The law includes many of the same rights, obligations and exceptions as the consumer privacy laws already on the books in California, Colorado, Utah and Virginia. It draws heavily from Colorado’s law and the Virginia Consumer Data Protection Act — with many of the law’s provisions either mirroring or falling somewhere between the Colorado and Virginia laws — but contains a few notable distinctions that should be factored into an entity’s compliance efforts.
The scope of the Connecticut law adopts the same basic framework as Virginia and Colorado, but includes some important nuances. The law applies to entities that:
The scope of the law is slightly broader than Virginia and slightly narrower than Colorado, with its threshold for revenue derived from data sales falling between the Virginia law (50% of gross revenues) and the Colorado law (any revenue or discount). It is also important to note that the law explicitly excludes personal data processed solely for payment transactions. Thus, entities that process debit or credit cards only to the extent necessary to complete a sale will not be subject to the law’s requirements.
Notably absent from the Connecticut law is an annual revenue threshold imposing obligations. In practice, this means that, unlike the California Consumer Privacy Act, an entity will not become subject to the law merely due to its annual revenues; and unlike the Utah Consumer Privacy Act, entities need not exceed a certain annual revenue requirement to fall within the law’s scope.
When determining the scope of the law, it is important to consider a few key definitions. It defines “consumer” as a Connecticut resident and, like Virginia, Colorado and Utah, explicitly excludes individuals “acting in a commercial or employment context.” Thus, the personal data of such individuals can be omitted when entities evaluate the law’s applicability.

Written instruction -
Resume the passage on Connecticut's consumer privacy law, picking up right after its final sentence.

Data section -

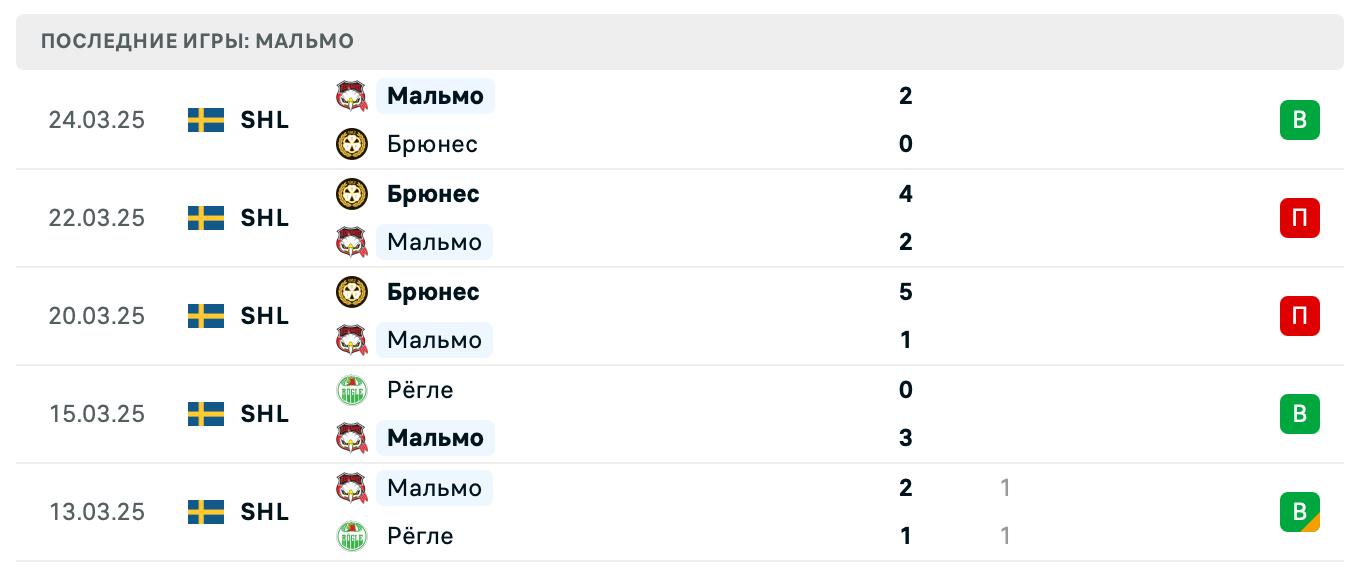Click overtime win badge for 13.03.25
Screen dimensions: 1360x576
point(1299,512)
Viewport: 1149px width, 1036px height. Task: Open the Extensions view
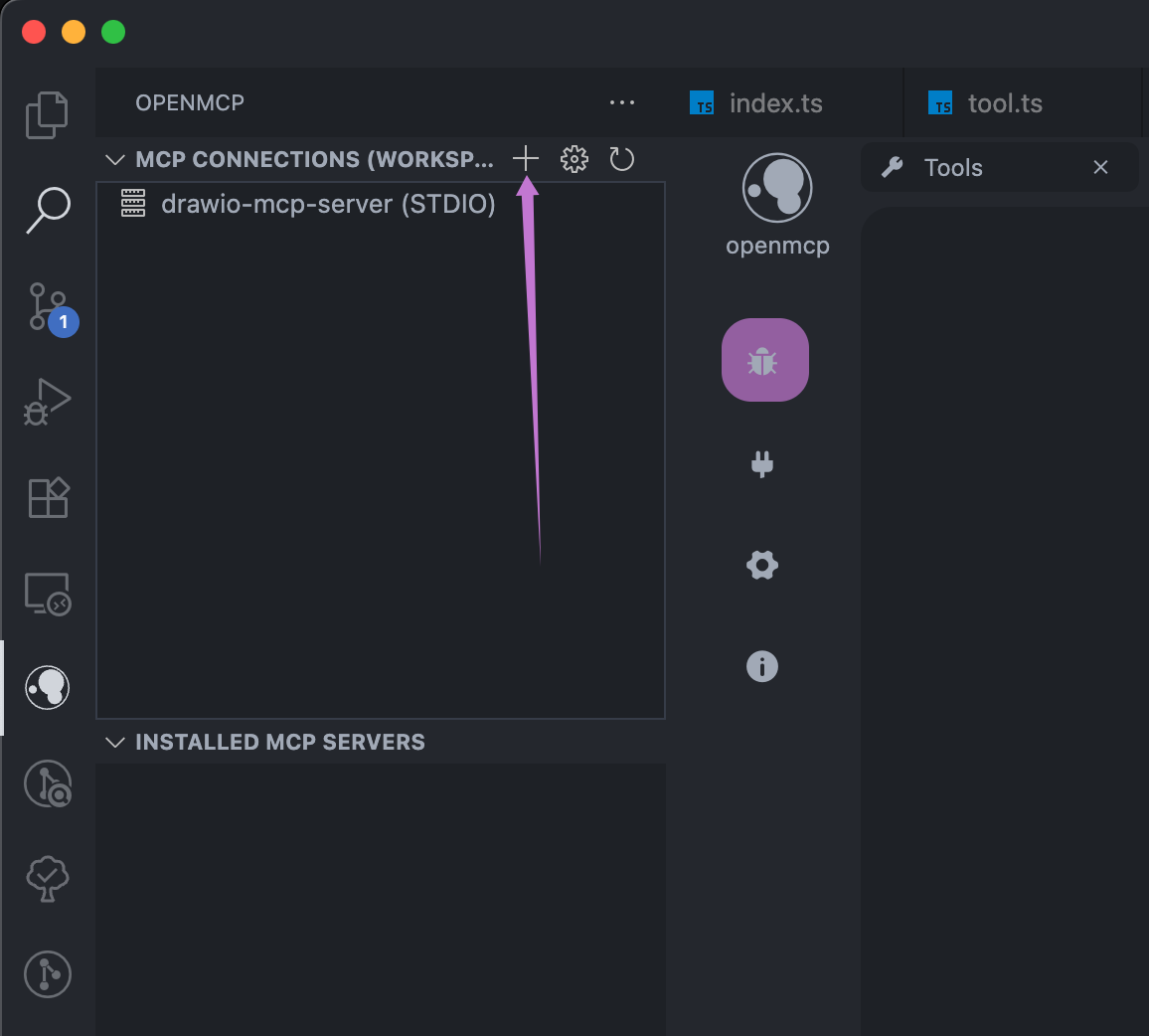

Written response -
Additionally, the law defines the “sale of personal data” as “the exchange of personal data for monetary or other valuable consideration by the controller to a third party.” Unlike Virginia and Utah — where a sale occurs when personal data is exchanged for monetary consideration only — the law adopts the broader CCPA- and Colorado-like definition that considers an exchange for “other valuable consideration” to also constitute a sale. The definition of “sale of personal data” also explicitly excludes certain disclosures, which follow those found in the Colorado law almost verbatim (e.g., disclosures to a processor or an affiliate of the controller, disclosures that a consumer directs the controller to disclose, etc.).
Like Virginia and Colorado, the Connecticut law’s definition of “personal data” explicitly excludes any deidentified data or publicly available information. “Publicly available information” means “information that (A) is lawfully made available through … government records or widely distributed media, and (B) a controller has a reasonable basis to believe a consumer has lawfully made available to the general public.”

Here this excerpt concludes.